The skid marks had been washed away, but the busted guardrail had not been replaced. Brian’s stomach lurched as his gaze followed the trajectory of the car, flattening bushes and ripping out saplings along the way.
It had been a single vehicle accident. The senator had been blinded by an oncoming high beam and failed to see the hairpin turn. More likely, he’d been going too fast. It only took a split second, and he’d lost control of the car.
Brian climbed over the broken guardrail and stepped down the embankment. He followed the trail of broken twigs and scraped earth to a charred area, dark, bare, and rocky. This was the place where Alana Thornton had burned to death, trapped in the car that her husband and son had escaped.
Had they tried to pull her out? Was she conscious or had she been mercifully killed by impact? What were her last minutes like?
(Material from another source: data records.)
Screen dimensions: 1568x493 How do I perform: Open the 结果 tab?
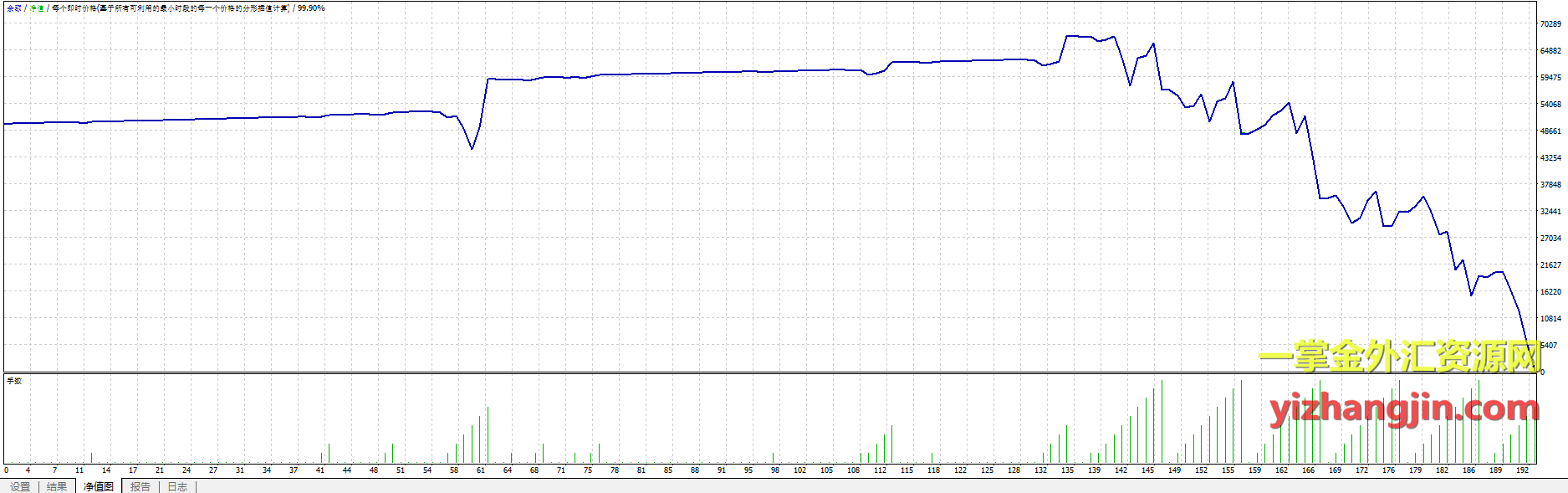[57, 486]
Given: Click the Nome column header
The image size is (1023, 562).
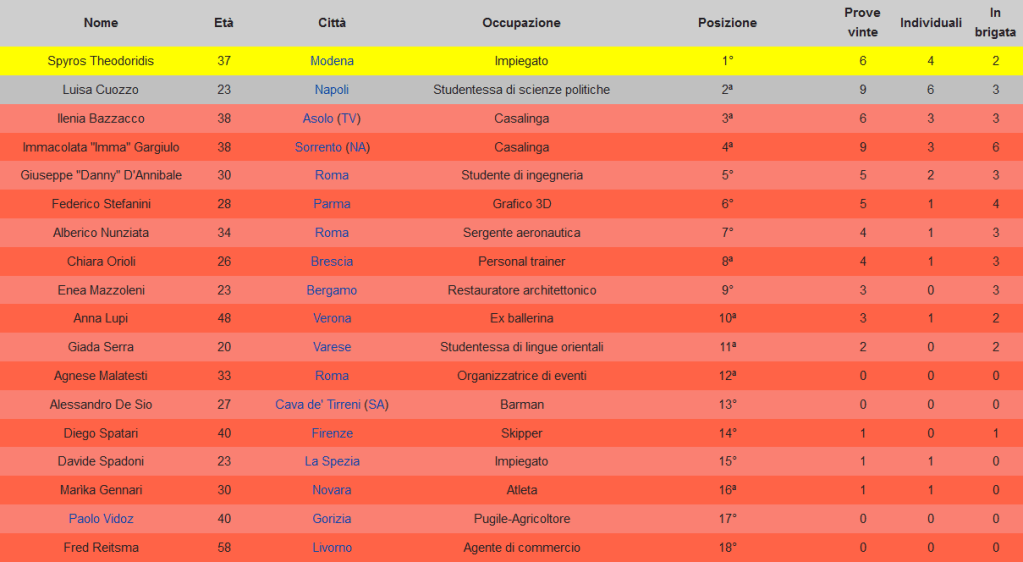Looking at the screenshot, I should click(101, 23).
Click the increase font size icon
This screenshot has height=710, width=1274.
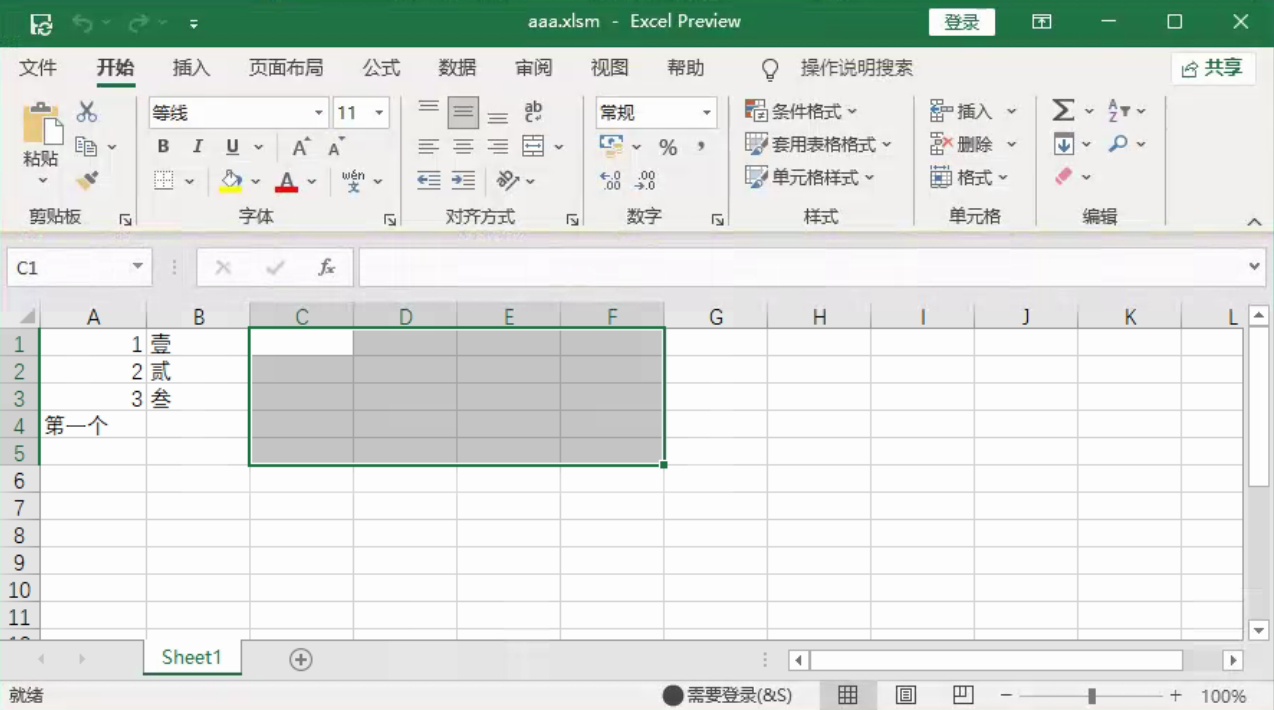tap(300, 147)
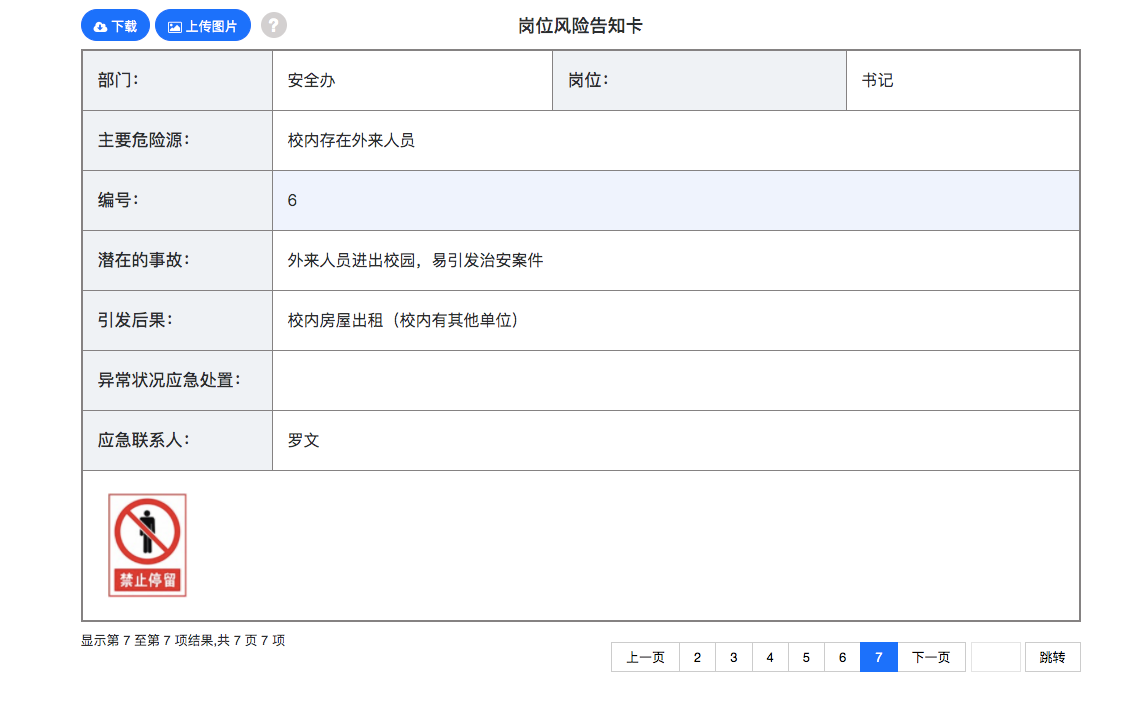
Task: Click the 编号 value cell showing 6
Action: [675, 200]
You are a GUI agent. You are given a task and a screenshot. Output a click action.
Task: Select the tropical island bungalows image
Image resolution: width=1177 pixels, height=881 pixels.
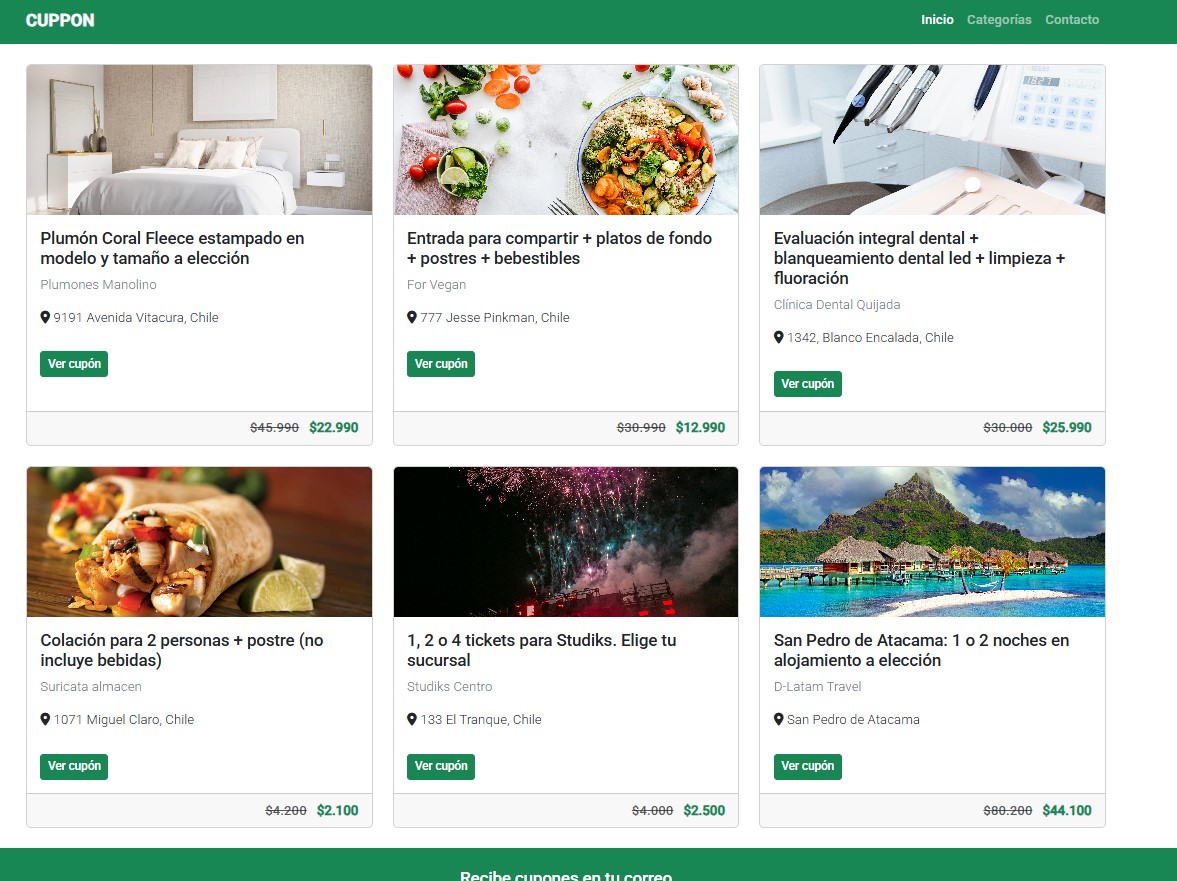pos(932,542)
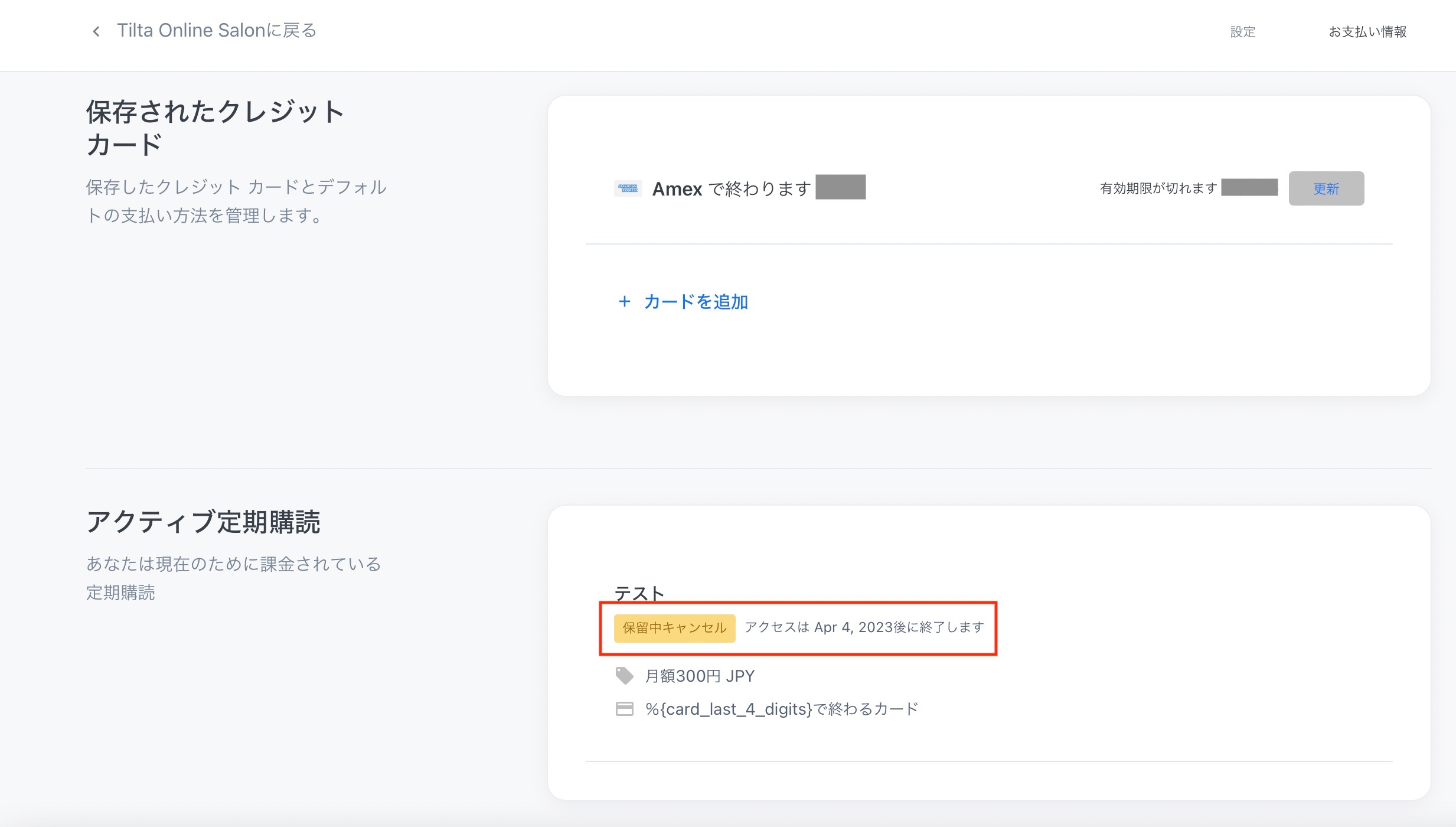Click the アクティブ定期購読 heading
This screenshot has width=1456, height=827.
tap(203, 522)
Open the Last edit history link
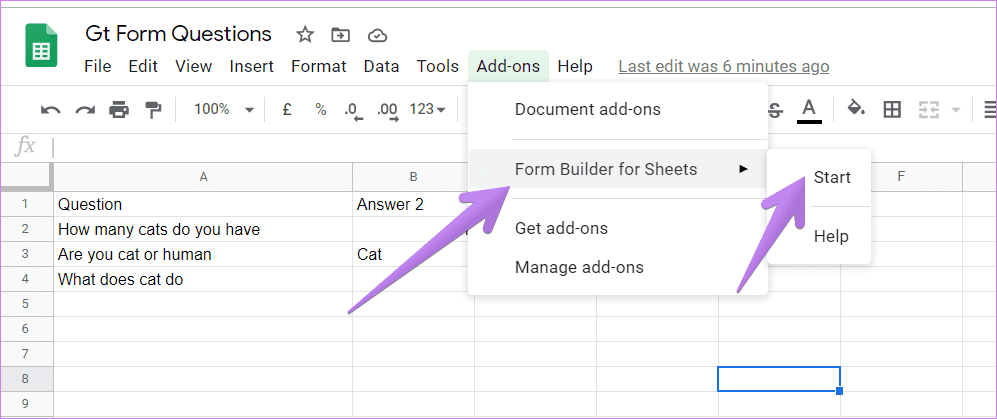Image resolution: width=997 pixels, height=419 pixels. point(724,66)
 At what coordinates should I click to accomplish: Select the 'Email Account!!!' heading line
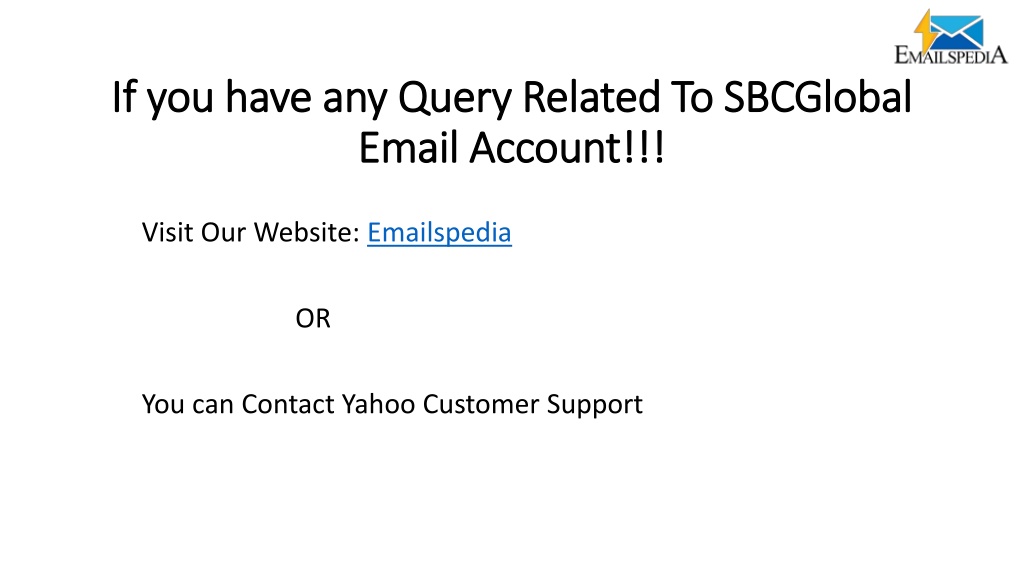(x=511, y=148)
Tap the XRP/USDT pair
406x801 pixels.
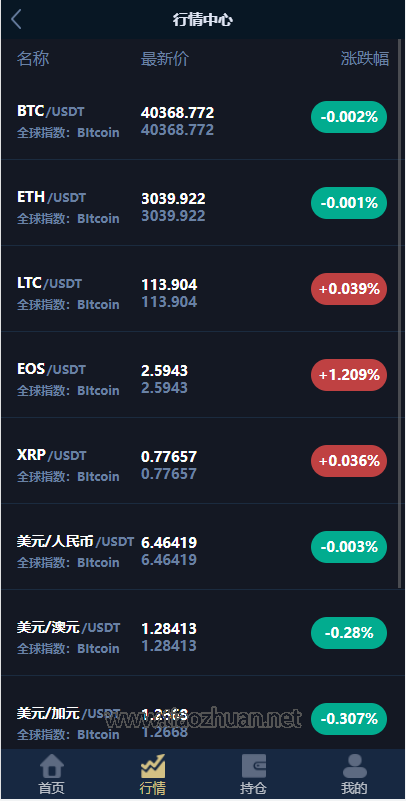52,455
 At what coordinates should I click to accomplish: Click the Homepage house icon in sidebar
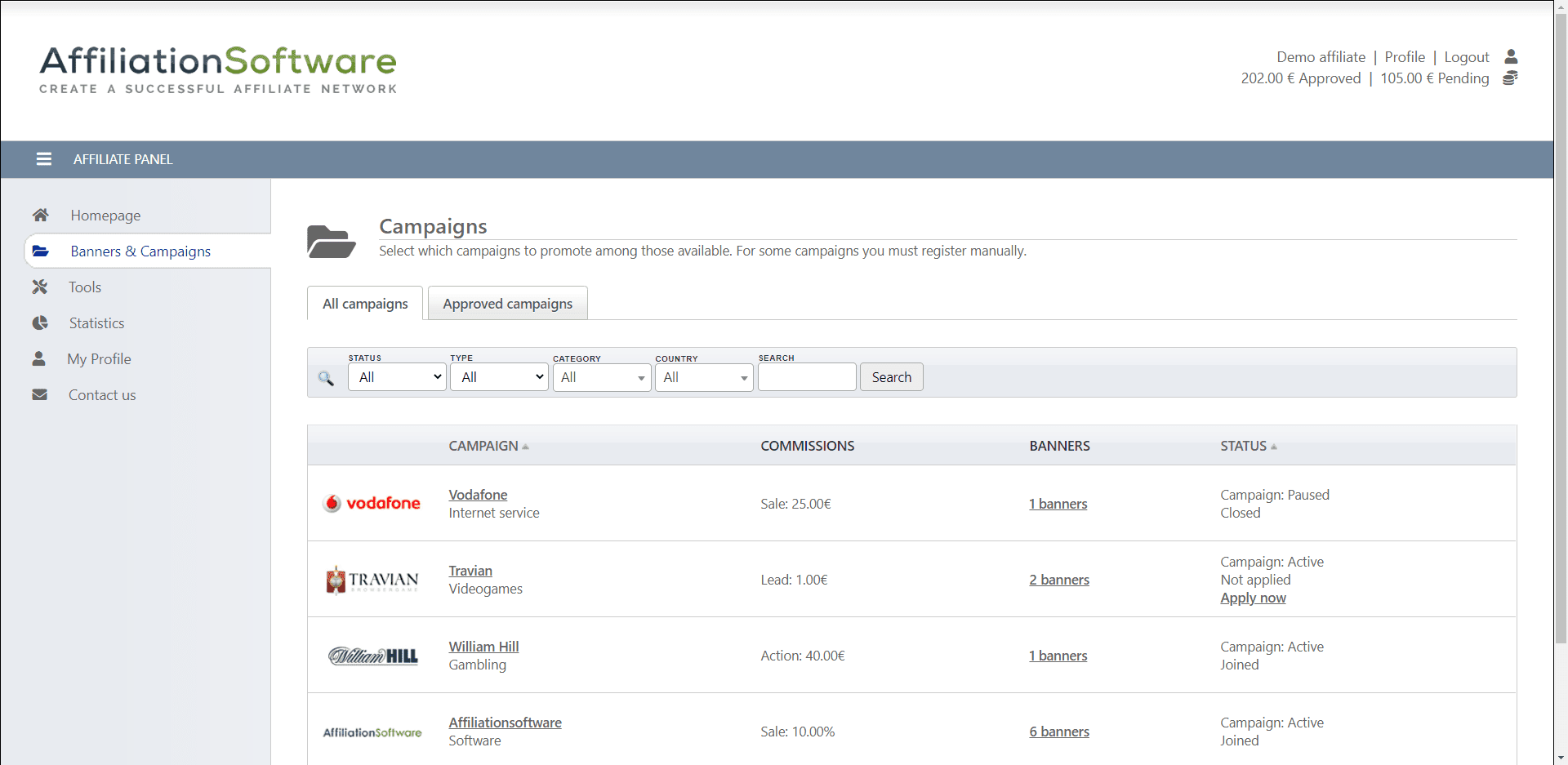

The senator claimed it was a freak accident. One minute, he was having a conversation with his wife, and the next, they were airborne, having been forced off the road by another vehicle—one which did not stop to render aid.
Brian bent down and ran his hand over the charred rocks and tree trunks. He looked up toward the embankment to appreciate how far the car had tumbled. A golden glint caught his eye. Squinting into the waning sun, he climbed up the steep slope toward the shiny object.
A golden heart locket was tangled on a broken chain hanging on a bush. His breathing quickened as he removed the locket and opened it.
A baby boy smiled gap-toothed at the camera. It was Glen, Alana’s son—his son. Now that she was dead, Brian had lost all contact with the boy. The senator had transferred him away from the school he used to attend. All of Glen’s social network accounts had been deactivated, and Glen no longer appeared in any of the gaming worlds where they’d spent precious time playing together.
Brian had crashed the funeral, standing in the back. It had been a rainy day, and no one had noticed him in the sea of umbrellas standing at the gravesite.
The boy had been pale and stiff. Clearly shell-shocked. He’d looked right through Brian when he’d tried to catch his eye. Not that Glen knew who he was. Nope, Alana had asked him to keep it a secret, and he’d gone along with it.
The senator had a reputation to uphold, and Alana had wanted to protect his legacy from any hint of scandal. She also needed to protect herself, because Brian was still in high school when he’d gone to Mrs. Thornton’s house for class projects and parties.
Her much older husband was always out of town, and she paid him well for yardwork which led to pizza nights and movies, before moving into the bedroom.
It was supposed to be wrong, but he was sixteen and she was hot for a thirty-year-old.
A year later, after she got pregnant, she’d cut him off. Told him to stay away and never, ever mention their affair to anyone. Brian felt as if his heart had been gutted from his body and sliced into thin pieces. She had told him they were in love. But she was running scared and moved to Washington, D.C. where her husband believed he’d fathered the child.
Brian lifted the photo from the locket and blinked at the scrawled words on the back. “Glen, my little Wonder.” The ‘W’ was capitalized.
That had to mean something, right?
Brian’s heart squeezed, and a deep ache settled in his gut. Alana had loved him, but she could never ever acknowledge what she’d done. Glen had to be protected at all costs. He was a senator’s son. Case closed.
Brian snapped shut the locket and slipped it into his pocket. The light breeze whistled amongst the dried branches and scattered leaves in the bush. He felt a chill slither across the back of his shoulders, and he wondered what Alana would say to him now.